The film was 90% completed by March 2018, before production was delayed as a result of an industry-wide strike the following month. The film was mainly shot for 45 days in and around Chennai, Aruppukottai, Virudhunagar and Theni, with a duet song shot in the Andaman Islands, before coming to a close in June 2018.

== Themes and influences ==
The idea of a face transplant and taking up the responsibility given by the new identity was taken from Yevadu (2014) while the agricultural aspect was taken from Kaththi (also 2014).

== Soundtrack ==
This music is composed by Radhan and released by Sony Music India.

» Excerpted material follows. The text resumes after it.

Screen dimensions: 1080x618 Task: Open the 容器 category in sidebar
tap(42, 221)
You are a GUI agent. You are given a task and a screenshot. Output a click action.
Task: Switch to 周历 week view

| No. | Title | Lyrics | Singer(s) | Length |
|---|---|---|---|---|
| 1. | "Mughaiyazhi" | Vivek | Anand Aravindakshan, Radhika Narayanan | 03:10 |
| 2. | "Desame" | Vivek | Jithin Raj | 04:50 |
| 3. | "Vaan Thodave" | Radhan | Bobo Shashi | 04:30 |
| 4. | "Mughaiyazhi (Instrumental Version)" | Vivek | Bobo Shashi | 03:10 |
| Total length: |  |  |  | 20:10 |

==Release and reception ==
Boomerang was released on 8 March 2019 Film Companion South wrote, "What promised to be pulpy fun, with the face swap, turns into a dully earnest story about river-linking. If we are going to continue to thrust serious issues into masala narratives, can we at least have better writing and filmmaking?".

The satellite rights of the film were sold to Zee Tamil and were premiered on April 14, 2019, a month after the film's theatrical release.